An article appeared in the news earlier this month in which an expert from Purdue University expressed his doubts as to whether the 2008 corn crop would enough to meet all demands.
While I understand his logic and agree with most of the points that he makes, this prediction is not a given. Let me explain why.
As with many predictions made on agricultural topics it is based at least somewhat on certain things remaining static. In this case he predicts corn acreage will go down from last years amount. And he predicts this based on acreage being shifted back to other crops, such as soybeans and wheat.
From what I have read some of 2007's corn acres will be shifted from corn to other crops in 2008. Many farmers broke out of normal rotations in 2007 to plant more corn acres and will need to get back to a more traditional pattern in 2008.
Add this to the fact that ethanol production is expected to require more corn in 2008 and you can see why he is concerned about the situation.
"This will require about 4.5 billion bushels of corn if these plants are to run at full capacity," Hurt said.

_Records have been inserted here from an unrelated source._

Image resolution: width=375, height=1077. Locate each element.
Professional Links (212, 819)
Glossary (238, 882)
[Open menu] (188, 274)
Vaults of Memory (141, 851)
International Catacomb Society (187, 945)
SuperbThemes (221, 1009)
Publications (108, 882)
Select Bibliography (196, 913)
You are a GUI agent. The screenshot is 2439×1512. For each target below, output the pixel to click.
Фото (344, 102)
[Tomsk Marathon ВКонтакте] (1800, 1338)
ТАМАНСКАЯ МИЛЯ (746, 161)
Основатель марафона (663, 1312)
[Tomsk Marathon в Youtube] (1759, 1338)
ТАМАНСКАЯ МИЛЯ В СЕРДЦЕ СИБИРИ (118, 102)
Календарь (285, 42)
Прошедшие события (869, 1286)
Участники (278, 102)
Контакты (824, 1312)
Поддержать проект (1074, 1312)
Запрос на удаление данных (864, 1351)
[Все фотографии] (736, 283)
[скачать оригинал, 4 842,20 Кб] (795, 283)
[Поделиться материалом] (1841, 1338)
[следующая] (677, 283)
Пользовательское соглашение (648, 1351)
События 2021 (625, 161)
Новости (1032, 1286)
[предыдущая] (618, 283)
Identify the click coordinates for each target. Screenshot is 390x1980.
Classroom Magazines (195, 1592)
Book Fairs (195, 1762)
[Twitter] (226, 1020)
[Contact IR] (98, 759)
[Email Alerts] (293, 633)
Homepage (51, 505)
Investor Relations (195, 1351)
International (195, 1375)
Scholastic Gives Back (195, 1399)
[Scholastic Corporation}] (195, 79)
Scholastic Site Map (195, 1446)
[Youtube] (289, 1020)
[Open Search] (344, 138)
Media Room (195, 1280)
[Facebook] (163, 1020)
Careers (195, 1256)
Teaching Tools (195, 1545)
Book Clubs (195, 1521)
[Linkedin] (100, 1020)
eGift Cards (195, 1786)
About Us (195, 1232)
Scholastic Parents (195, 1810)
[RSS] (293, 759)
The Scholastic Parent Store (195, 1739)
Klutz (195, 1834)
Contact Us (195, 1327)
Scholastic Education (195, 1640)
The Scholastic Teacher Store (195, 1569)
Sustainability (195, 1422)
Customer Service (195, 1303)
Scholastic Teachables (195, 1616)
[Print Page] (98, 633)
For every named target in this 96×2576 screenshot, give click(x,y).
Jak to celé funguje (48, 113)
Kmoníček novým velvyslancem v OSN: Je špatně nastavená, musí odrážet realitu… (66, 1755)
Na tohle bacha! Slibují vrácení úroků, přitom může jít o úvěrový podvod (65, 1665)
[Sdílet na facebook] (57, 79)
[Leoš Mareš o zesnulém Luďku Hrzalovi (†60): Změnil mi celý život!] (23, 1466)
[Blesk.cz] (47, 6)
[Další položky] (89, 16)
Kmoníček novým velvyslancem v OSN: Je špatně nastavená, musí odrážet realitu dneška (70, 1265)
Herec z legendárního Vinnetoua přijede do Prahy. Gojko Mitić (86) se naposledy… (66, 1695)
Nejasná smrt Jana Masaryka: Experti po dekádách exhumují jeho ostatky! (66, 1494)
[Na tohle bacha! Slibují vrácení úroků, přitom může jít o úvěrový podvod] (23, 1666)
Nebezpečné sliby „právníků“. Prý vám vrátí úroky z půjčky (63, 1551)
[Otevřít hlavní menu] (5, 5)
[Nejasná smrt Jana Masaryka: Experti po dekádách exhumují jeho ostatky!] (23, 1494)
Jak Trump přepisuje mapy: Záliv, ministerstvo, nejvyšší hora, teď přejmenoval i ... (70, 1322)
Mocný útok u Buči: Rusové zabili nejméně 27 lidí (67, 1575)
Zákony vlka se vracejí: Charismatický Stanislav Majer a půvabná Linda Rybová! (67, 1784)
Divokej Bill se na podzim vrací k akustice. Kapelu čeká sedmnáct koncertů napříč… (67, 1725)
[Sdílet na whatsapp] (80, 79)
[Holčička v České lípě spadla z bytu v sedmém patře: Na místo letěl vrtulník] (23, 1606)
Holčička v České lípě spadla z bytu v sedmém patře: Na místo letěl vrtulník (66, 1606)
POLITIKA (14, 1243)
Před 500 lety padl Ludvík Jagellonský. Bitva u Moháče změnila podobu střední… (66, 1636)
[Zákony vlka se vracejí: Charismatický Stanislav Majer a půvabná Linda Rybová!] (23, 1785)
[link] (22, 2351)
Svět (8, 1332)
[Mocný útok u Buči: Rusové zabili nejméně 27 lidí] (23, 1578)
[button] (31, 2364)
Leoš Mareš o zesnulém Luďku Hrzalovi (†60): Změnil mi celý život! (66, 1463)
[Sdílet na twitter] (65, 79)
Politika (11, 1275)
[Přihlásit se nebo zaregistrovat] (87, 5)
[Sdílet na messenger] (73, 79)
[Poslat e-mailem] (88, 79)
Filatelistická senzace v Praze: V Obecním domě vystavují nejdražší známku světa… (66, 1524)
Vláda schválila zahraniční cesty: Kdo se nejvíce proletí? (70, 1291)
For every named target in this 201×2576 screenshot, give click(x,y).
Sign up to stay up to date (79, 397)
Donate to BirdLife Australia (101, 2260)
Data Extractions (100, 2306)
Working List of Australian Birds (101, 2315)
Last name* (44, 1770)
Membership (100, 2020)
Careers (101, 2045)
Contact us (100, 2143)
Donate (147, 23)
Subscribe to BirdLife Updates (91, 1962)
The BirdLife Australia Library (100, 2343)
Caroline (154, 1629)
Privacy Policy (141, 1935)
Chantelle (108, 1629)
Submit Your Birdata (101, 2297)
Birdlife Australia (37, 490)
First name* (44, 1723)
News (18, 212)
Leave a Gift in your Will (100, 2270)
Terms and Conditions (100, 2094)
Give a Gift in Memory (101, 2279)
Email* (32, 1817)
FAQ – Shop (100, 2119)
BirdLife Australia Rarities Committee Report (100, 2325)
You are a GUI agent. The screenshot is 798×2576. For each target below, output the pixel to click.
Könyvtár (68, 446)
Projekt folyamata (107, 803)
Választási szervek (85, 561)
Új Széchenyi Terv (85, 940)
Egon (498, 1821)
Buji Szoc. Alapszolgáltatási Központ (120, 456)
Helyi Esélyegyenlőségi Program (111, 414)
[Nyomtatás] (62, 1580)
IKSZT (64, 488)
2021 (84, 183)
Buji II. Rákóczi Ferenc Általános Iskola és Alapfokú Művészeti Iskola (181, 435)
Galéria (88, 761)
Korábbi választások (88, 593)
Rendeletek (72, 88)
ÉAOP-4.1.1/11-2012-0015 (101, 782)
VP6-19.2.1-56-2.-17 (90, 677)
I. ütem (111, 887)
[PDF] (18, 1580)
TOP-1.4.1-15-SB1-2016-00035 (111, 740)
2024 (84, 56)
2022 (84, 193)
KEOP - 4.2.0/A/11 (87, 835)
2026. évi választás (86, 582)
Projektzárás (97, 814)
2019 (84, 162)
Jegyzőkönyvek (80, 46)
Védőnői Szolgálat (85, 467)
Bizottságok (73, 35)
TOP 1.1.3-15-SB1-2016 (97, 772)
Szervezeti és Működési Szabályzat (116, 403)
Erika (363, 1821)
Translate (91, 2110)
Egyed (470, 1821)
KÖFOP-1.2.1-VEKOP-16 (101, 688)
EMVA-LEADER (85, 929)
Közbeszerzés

So if you add up the fact that some acreage will be shifted away from corn in 2008 while at the same time demand is going up, it suggests a shortfall. But the one thing that isn't considered is the amount of land that wasn't in production in 2007. Just look at the amount of land planted in principal crops for the last few years.
2007 - 319,990,000 acres
2006 - 315,960,000 acres
2005 - 317,754,000 acres
2004 - 322,380,000 acres
2003 - 325,692,000 acres
2002 - 327,283,000 acres
2001 - 324,928,000 acres
2000 - 328,325,000 acres
1999 - 329,556,000 acres
1998 - 329,323,000 acres
1997 - 332,072,000 acres
1996 - 333,682,000 acres
1995 - 318,289,000 acres
1994 - 323,699,000 acres
1993 - 319,518,000 acres
1992 - 326,453,000 acres
1991 - 325,362,000 acres
1990 - 326,337,000 acres
1989 - 331,152,000 acres
As you can see the acreage planted bounces around quite a bit. But it shows that acreage planted in 2007 was well below that of recent years. Just to get idea how much this difference could make, let's look at the acreage planted in 1996 compared to 2007.
333,682,000 acres - 319,990,000 acres = 13,692,000 acres
Let's see what would happen if all those acres were planted in corn and produced the same yield of 151.1 bushels per acres as in 2007.
13,692,000 acres X 151.1 = 2,068,861,200 bushels
So if just the acreage that hasn't been in production over the last few years was brought back into corn production it would supply about 46% of the estimated corn needed for ethanol production in 2008.
So while he makes some good points in his analysis, he is relying on the amount of land planted to remain static and as we see that doesn't always happen. And also that that land could have a large impact on the overall production.